Search code examples
pythonstatistics

Python - Check if the last value in a sequence is relatively higher than the rest


For a list of percentage data, I need to check if the last value (90.2) is somehow higher and somewhat "abnormal" than the rest of the data.
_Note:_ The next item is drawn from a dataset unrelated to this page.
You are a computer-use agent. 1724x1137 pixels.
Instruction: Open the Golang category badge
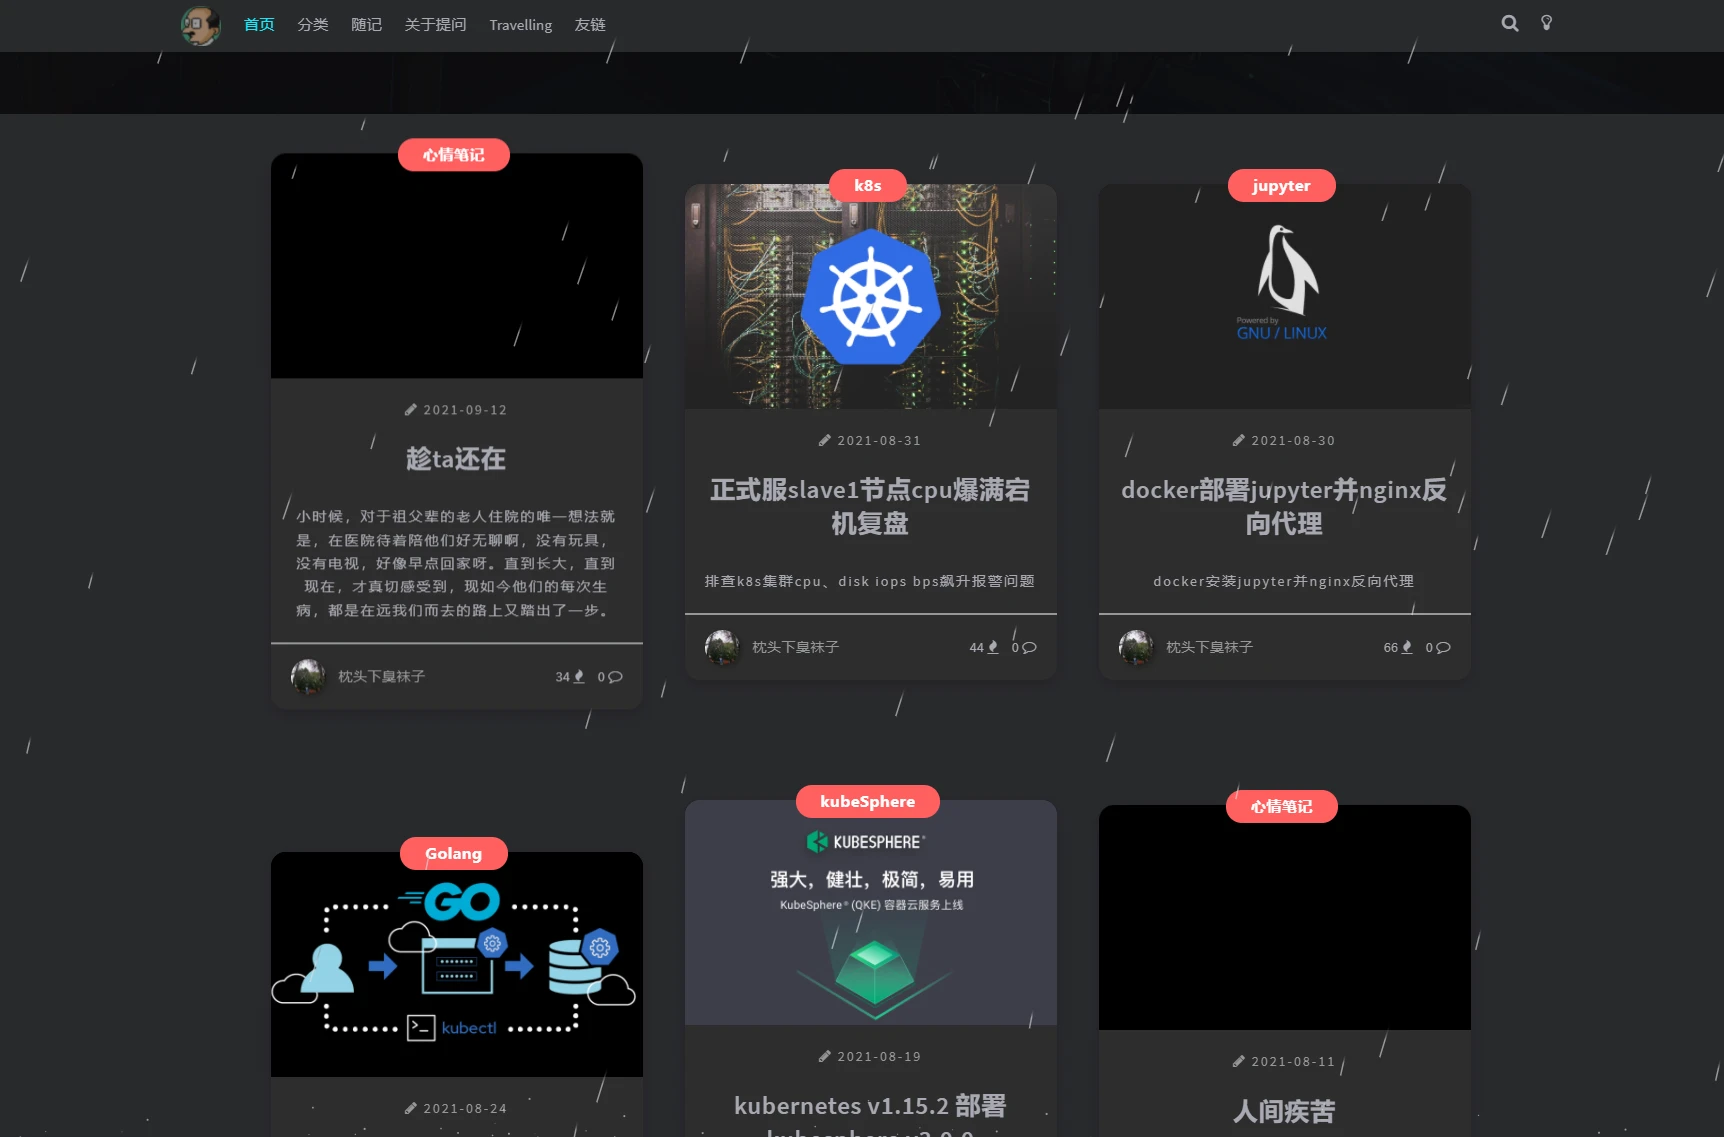tap(454, 854)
Clearly it is in this sequence.

delivery_pct = [59.45, 55.2, 54.16, 66.57, 68.62, 64.19, 60.57, 44.12, 71.52, 90.2]

But for the below sequnece the last value is not so:

delivery_pct = [ 63.6, 62.64, 60.36, 72.8, 70.86, 40.51, 52.06, 61.47, 51.55, 74.03 ]
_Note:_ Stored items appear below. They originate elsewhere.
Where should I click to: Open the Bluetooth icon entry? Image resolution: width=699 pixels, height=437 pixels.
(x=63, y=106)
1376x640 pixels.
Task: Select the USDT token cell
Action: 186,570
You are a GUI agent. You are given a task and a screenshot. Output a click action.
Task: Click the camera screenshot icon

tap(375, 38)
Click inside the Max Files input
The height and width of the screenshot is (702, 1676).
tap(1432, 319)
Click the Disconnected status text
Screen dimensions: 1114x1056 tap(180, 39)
How do I check if the last value is abnormally higher than the rest?

About Data: The data point has the range between 0-100%. But since this is percentage of delivery taken for a stock for last 10 days, so it is usually range bound based on nature of stock (highly traded vs less frequently traded), unless something good happens about the stock and there is higher delivery of that stock on that day in anticipation of good news.


Solution

  • Once you've determined a threshold (deviation from mean) you could do this:

    import statistics
    
    t = 2 # this is the crucial value
    
    pct = [59.45, 55.2, 54.16, 66.57, 68.62, 64.19, 60.57, 44.12, 71.52, 90.2]
    
    mean = statistics.mean(pct)
    tsd = statistics.pstdev(pct) * t
    
    lo = mean - tsd
    hi = mean + tsd
    
    print(*[x for x in pct if x < lo or x > hi], sep="\n")
    

    Output:

    90.2
    

    It's the threshold value that (effectively) determines what's "abnormal"

    The interquartile range (IQR) method produces the same result:

    import statistics
    
    pct = [59.45, 55.2, 54.16, 66.57, 68.62, 64.19, 60.57, 44.12, 71.52, 90.2]
    spct = sorted(pct)
    m = len(spct) // 2
    
    Q1 = statistics.median(spct[:m])
    m += len(spct) % 2 # increment m if list length is odd
    Q3 = statistics.median(spct[m:])
    
    IQR = Q3 - Q1
    
    lo = Q1 - 1.5 * IQR
    hi = Q3 + 1.5 * IQR
    
    print(*[x for x in pct if x < lo or x > hi], sep="\n")
    

    Output:

    90.2